2. The state might create an action for "fraudulent inducement to associate." This might be a private right of action for people who were induced to join an organization without ever being told that it discriminated. Besides the victims of discrimination, there are people like myself who feel injured by learning that we unwittingly associated with a discriminatory organization.

It might even be constitutional to hold a church liable for fraudulently inducing membership Didn't Hakeem Olajuwon unwittingly give to a mosque that was supporting terror? A central idea here is that we have constitutional pricniples on both sides of the question.

Comments:

And maybe Yale and Harvard should be required to include in each and every one of their endless solicitations of alumni donations a bold face statement that they discriminate against military recruiters. Don't expect the author to endorse this sort of diclosure.
 

T. Gracchus's argument makes a good point that the two defaults are asymmetric with regard to potential legal liability.
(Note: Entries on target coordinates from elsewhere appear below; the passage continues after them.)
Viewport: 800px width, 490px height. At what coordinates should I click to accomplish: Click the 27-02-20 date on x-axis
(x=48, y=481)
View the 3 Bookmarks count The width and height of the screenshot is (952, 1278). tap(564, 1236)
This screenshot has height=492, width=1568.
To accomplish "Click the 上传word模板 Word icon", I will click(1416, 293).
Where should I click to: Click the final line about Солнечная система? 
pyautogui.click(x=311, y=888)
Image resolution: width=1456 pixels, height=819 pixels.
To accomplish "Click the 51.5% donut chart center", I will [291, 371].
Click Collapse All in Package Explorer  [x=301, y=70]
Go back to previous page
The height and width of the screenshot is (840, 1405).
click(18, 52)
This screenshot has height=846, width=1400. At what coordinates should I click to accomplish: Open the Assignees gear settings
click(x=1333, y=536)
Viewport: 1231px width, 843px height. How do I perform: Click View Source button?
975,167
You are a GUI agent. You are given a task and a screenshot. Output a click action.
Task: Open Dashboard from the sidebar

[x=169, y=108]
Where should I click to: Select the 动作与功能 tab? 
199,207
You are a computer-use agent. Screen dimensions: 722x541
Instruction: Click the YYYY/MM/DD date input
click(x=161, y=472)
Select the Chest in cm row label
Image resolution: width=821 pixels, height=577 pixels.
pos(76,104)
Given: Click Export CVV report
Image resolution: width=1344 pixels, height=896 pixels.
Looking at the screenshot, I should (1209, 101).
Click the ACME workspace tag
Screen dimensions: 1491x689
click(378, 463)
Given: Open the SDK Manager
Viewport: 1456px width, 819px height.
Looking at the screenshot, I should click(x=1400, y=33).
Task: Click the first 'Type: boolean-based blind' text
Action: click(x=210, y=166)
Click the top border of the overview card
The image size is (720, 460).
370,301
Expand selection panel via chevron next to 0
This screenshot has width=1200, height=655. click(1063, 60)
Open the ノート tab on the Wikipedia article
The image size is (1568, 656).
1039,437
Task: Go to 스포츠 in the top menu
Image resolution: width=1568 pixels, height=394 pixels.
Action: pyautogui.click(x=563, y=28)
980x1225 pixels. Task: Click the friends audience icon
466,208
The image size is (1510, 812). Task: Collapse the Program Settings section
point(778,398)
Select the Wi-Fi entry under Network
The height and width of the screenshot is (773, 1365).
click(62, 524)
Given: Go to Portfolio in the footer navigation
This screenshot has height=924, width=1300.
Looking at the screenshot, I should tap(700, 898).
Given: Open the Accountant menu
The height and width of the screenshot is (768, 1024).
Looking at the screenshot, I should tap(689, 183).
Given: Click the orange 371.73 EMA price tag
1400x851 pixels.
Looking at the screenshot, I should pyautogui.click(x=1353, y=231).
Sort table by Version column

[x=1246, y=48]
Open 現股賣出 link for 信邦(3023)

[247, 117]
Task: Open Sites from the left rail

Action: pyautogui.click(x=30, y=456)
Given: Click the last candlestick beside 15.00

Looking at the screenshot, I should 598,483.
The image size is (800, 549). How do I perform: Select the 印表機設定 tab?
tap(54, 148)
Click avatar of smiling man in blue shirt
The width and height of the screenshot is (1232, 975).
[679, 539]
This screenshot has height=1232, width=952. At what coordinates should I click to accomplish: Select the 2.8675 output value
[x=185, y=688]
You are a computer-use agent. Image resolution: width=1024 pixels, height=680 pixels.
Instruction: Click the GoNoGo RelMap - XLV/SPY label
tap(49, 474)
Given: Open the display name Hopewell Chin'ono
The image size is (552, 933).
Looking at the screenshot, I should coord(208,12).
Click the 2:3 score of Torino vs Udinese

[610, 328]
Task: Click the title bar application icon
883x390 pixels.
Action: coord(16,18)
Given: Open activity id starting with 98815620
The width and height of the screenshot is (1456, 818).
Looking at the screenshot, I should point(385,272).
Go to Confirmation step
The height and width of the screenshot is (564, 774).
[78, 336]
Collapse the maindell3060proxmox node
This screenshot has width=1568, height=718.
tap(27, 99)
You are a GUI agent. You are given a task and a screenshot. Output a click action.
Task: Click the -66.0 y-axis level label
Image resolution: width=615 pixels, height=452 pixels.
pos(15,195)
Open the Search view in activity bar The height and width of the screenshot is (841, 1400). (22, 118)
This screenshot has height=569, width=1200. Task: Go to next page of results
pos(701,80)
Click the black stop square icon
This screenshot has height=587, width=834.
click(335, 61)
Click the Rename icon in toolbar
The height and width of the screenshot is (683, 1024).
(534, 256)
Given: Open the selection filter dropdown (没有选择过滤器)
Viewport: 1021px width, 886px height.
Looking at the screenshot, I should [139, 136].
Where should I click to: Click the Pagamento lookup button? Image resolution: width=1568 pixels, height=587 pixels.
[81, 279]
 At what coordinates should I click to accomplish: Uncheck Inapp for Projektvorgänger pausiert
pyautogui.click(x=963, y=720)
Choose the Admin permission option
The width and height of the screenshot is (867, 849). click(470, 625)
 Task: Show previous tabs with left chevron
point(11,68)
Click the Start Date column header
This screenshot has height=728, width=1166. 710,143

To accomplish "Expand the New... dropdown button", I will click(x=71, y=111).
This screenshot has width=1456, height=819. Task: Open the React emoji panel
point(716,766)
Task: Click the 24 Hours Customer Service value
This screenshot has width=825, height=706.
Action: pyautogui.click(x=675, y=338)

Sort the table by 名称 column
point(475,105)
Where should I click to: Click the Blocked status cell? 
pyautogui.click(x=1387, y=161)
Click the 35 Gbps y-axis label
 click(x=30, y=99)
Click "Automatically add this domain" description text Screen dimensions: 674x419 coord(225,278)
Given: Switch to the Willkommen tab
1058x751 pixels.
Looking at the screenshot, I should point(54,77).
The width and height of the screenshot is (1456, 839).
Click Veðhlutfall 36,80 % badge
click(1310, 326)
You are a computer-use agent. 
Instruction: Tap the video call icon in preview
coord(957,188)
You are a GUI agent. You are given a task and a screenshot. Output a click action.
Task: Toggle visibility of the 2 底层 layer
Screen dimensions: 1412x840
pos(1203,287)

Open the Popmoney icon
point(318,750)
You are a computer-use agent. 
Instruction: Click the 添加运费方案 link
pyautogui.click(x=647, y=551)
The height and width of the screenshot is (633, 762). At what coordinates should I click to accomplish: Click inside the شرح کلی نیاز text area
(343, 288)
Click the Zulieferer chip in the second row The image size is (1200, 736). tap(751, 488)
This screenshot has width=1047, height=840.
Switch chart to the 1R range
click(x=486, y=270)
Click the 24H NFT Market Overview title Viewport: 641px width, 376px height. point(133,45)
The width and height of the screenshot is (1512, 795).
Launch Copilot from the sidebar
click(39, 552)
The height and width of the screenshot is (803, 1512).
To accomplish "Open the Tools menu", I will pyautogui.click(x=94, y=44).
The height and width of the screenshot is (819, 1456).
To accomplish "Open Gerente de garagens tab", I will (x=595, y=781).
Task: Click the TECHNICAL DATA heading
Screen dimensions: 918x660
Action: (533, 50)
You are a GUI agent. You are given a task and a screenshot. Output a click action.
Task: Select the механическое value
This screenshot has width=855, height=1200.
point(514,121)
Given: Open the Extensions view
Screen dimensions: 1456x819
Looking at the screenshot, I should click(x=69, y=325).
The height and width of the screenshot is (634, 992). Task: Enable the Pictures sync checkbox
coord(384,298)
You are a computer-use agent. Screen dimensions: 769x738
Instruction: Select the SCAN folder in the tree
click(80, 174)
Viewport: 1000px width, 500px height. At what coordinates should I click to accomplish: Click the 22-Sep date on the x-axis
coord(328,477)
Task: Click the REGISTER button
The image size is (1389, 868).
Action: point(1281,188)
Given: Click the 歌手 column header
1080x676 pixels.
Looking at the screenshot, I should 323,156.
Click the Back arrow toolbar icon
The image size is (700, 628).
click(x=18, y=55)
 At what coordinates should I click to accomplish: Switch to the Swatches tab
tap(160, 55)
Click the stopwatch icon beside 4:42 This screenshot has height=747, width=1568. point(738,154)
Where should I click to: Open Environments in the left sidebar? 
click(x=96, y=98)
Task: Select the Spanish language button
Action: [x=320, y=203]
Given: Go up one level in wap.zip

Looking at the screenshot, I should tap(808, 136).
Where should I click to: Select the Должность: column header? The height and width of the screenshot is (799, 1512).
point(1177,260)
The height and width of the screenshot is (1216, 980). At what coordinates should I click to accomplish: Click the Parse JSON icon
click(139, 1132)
But they are symmetric with regard to the issue of informed assoication itself. The current default burdens people who want to associate with non-discriminatory organizations, because it forces these people to have to listen to or elicit a conversation about whether the organization has a non-discrimination policy. As a theoreticaly matter, this might chill some association just as much as the reverse default might chill association. Gracchus says -- "Organizations that do not wish to discriminate need not say anything at all beyond ordinary organizational speech" But this is not true if the organization wants to gain participation of people who care strongly about equality. The current default forces an "Ask/Tell regime" where either the equality minded member must ask or the organizationt trying to win thier association must tell.